Requirement: Copy each line below holding "click".

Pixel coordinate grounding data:
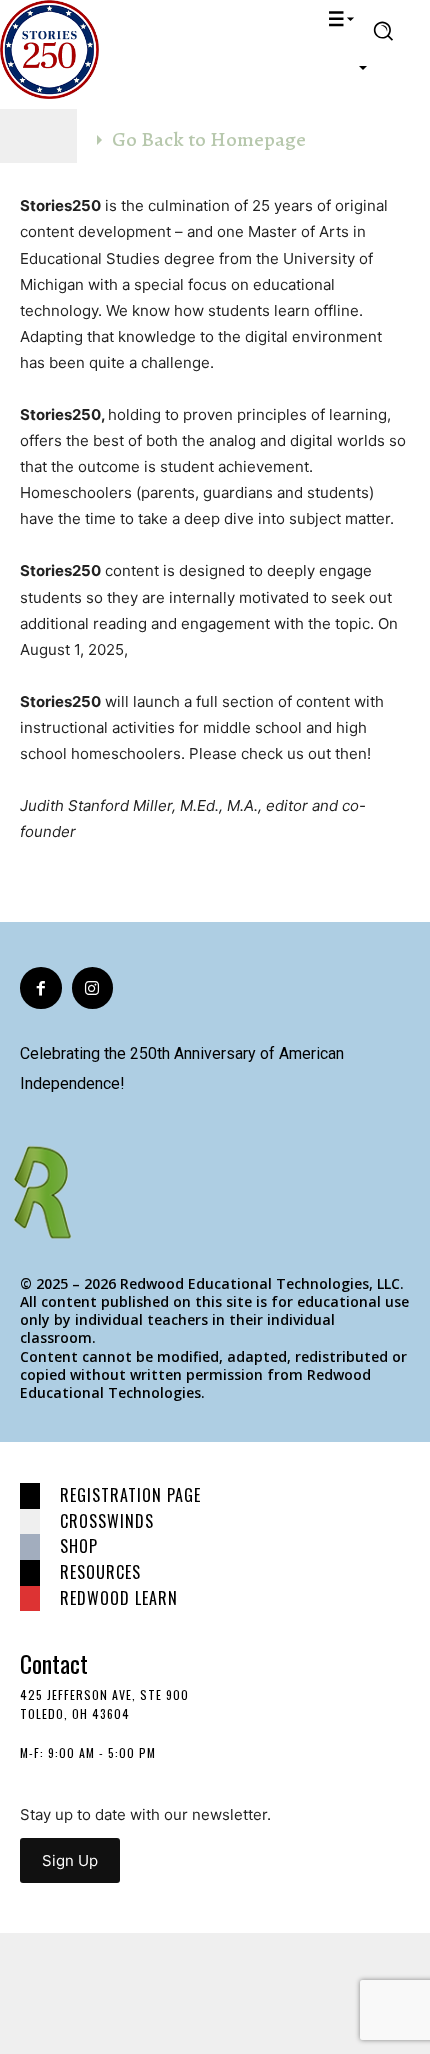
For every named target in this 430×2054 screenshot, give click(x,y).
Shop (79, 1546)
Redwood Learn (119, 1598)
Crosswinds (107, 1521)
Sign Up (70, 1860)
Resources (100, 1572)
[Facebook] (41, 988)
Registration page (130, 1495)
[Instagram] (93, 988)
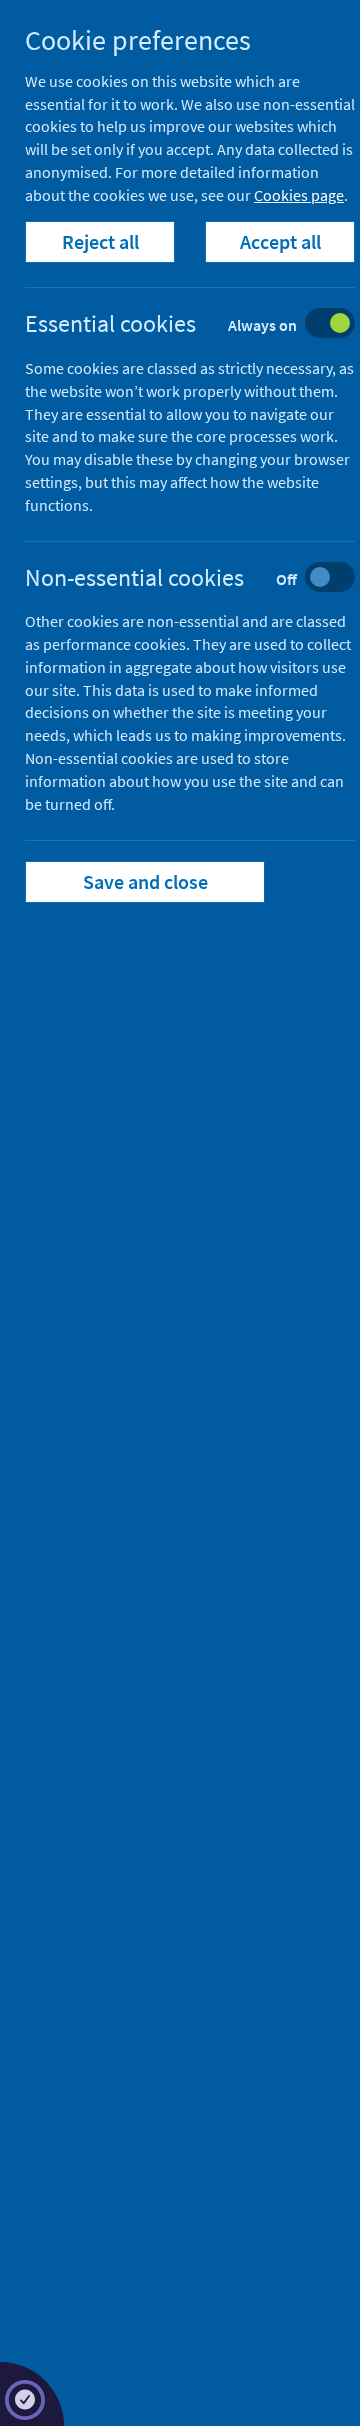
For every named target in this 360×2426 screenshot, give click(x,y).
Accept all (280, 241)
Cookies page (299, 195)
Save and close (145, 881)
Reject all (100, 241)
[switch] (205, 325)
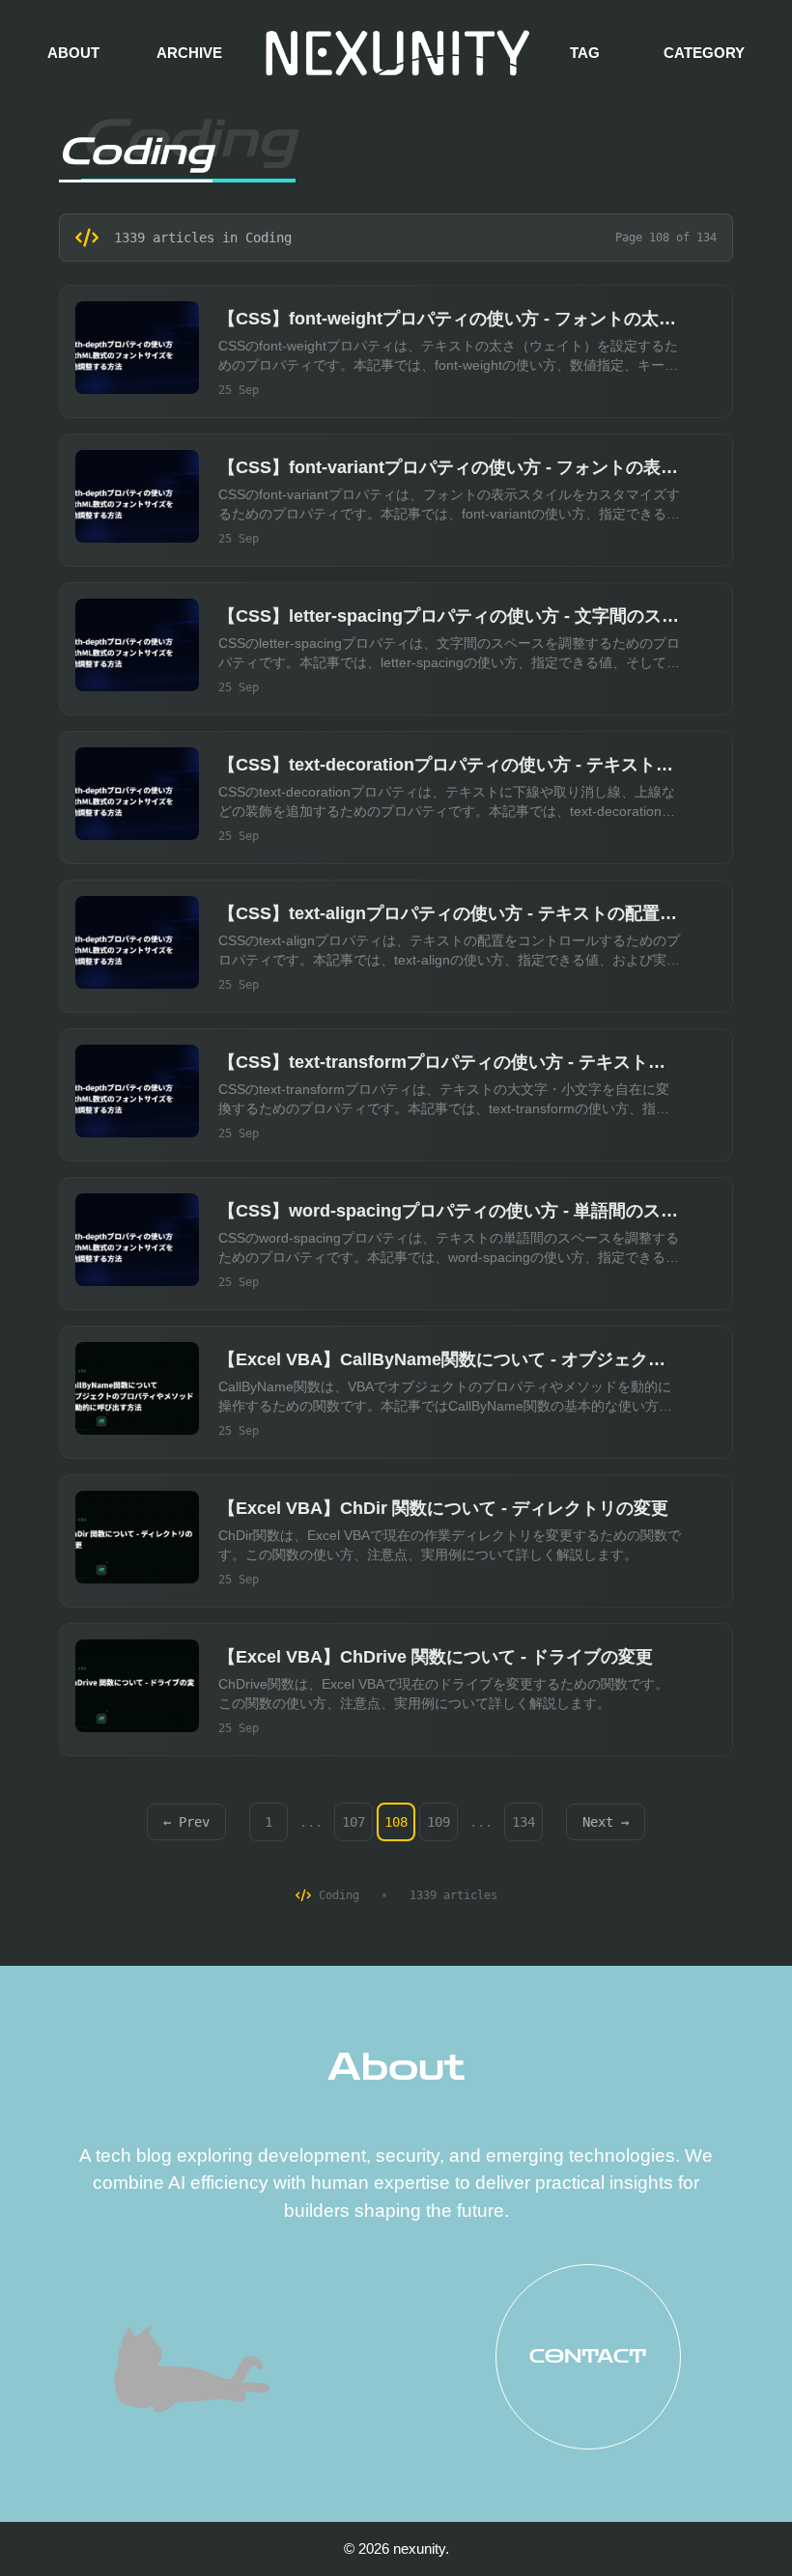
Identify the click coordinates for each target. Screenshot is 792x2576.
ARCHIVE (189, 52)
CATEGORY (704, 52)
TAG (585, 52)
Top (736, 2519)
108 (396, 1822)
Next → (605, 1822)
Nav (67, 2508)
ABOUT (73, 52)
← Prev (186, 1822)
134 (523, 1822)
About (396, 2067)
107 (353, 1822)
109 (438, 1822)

Response to the exercise:
For every named target in this 430×2054 screenshot, give click(x,y).
For every named target in this 360×2426 screenshot, give click(x,y).
Identify the click coordinates for each target. Screenshot is 792x2576.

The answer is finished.